What is being asked:
When you repeat the entries below, please keep them exact and leave out the pictures.
(Beginning of Available data)
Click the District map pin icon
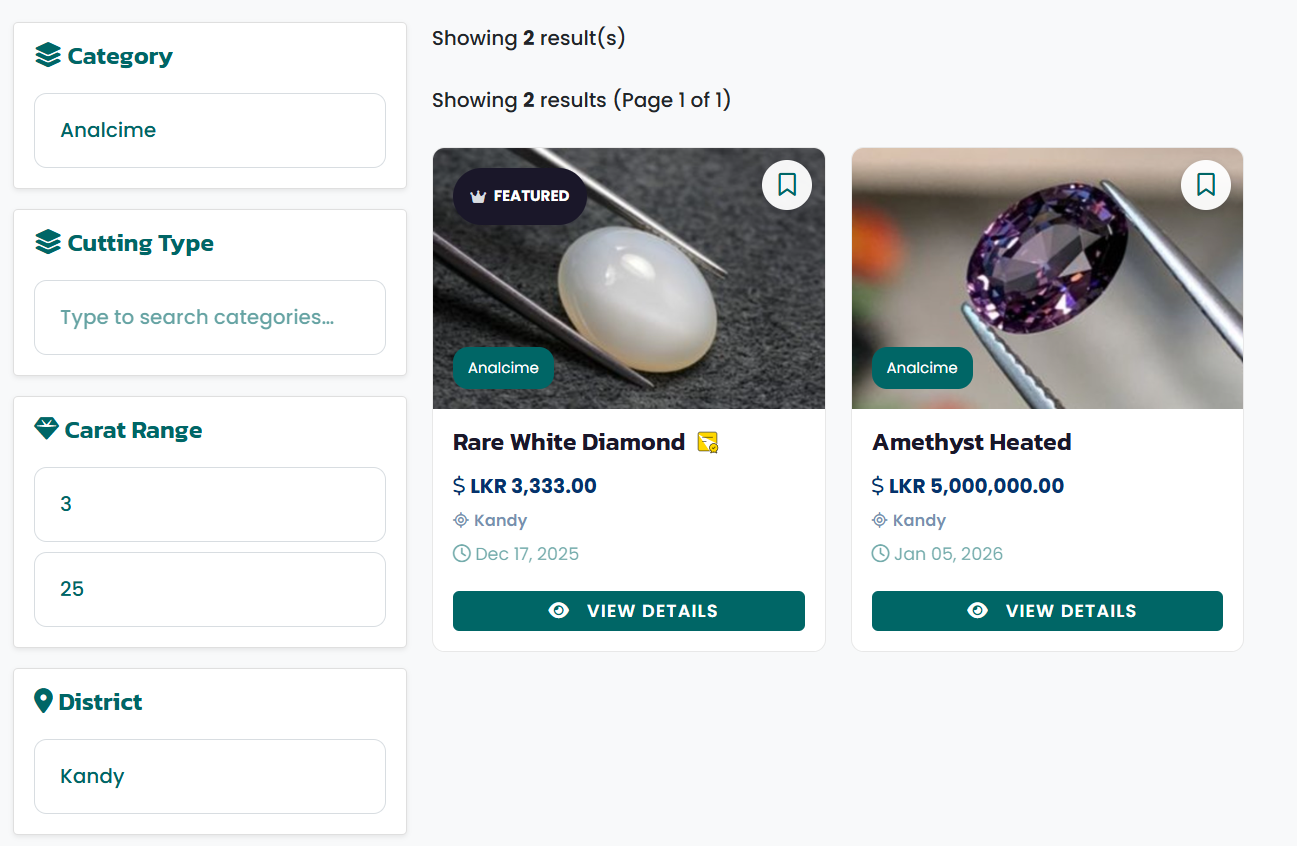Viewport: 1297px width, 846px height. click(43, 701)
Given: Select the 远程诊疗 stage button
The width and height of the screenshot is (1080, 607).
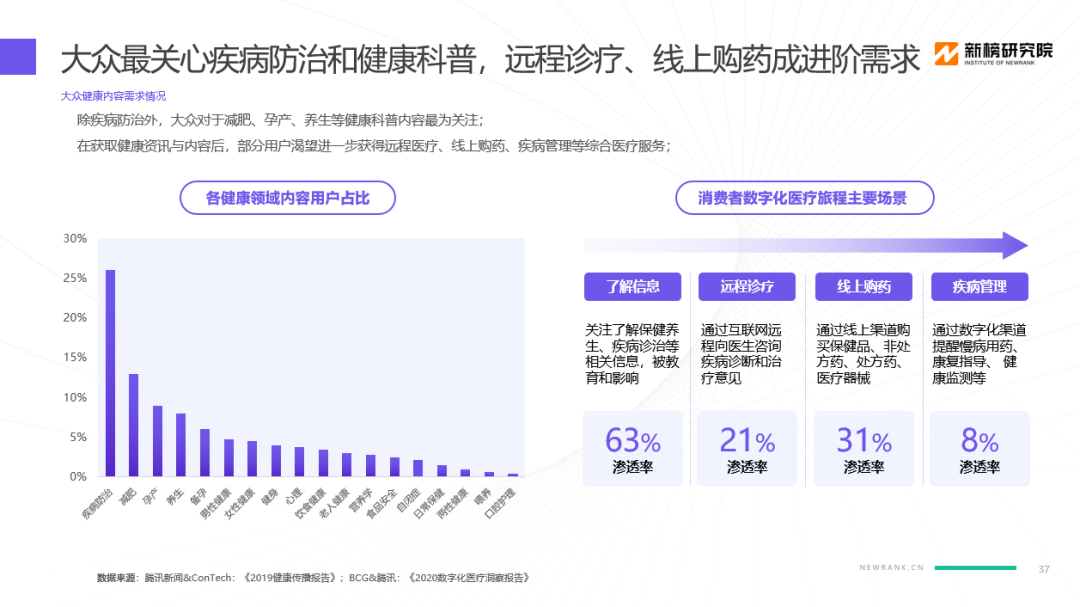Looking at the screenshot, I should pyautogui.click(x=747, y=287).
(End of Available data)
Response:
Click the District map pin icon
Viewport: 1297px width, 846px height. click(43, 701)
Given: Select the 远程诊疗 stage button
The width and height of the screenshot is (1080, 607).
Looking at the screenshot, I should pyautogui.click(x=747, y=287).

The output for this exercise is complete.